Word for word, retype the tail of the data below, starting with the line that has "1644x925 pixels." and including the last line.

──────── Data

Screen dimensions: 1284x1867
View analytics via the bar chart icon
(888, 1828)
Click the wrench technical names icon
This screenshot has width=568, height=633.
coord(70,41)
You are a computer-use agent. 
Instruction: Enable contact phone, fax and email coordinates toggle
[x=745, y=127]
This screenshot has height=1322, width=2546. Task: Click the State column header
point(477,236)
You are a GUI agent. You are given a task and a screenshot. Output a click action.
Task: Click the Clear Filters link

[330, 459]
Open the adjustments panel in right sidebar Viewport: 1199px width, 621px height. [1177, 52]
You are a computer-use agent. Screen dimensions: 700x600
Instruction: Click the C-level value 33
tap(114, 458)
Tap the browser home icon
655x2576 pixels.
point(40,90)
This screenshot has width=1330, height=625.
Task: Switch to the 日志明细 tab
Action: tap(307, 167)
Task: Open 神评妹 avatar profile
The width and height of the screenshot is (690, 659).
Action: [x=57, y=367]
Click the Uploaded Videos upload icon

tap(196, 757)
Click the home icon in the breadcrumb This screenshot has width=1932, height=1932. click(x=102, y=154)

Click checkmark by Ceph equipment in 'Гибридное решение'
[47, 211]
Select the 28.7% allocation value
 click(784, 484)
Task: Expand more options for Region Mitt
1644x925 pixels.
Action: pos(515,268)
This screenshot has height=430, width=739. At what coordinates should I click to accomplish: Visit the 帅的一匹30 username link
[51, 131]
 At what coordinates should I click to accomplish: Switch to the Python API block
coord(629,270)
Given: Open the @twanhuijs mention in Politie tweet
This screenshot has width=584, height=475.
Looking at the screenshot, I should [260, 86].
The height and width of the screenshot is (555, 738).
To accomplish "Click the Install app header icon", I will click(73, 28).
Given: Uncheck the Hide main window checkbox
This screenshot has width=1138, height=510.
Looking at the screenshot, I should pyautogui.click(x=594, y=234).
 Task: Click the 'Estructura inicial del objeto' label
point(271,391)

────────────────

**Exercise answer:**
1644x925 pixels.
Action: pos(515,268)
This screenshot has height=430, width=739. At what coordinates should I click to accomplish: Visit the 帅的一匹30 username link
[51, 131]
 At what coordinates should I click to accomplish: Switch to the Python API block
coord(629,270)
Given: Open the @twanhuijs mention in Politie tweet
This screenshot has width=584, height=475.
Looking at the screenshot, I should [260, 86].
The height and width of the screenshot is (555, 738).
To accomplish "Click the Install app header icon", I will click(73, 28).
Given: Uncheck the Hide main window checkbox
This screenshot has width=1138, height=510.
Looking at the screenshot, I should pyautogui.click(x=594, y=234).
 Task: Click the 'Estructura inicial del objeto' label
point(271,391)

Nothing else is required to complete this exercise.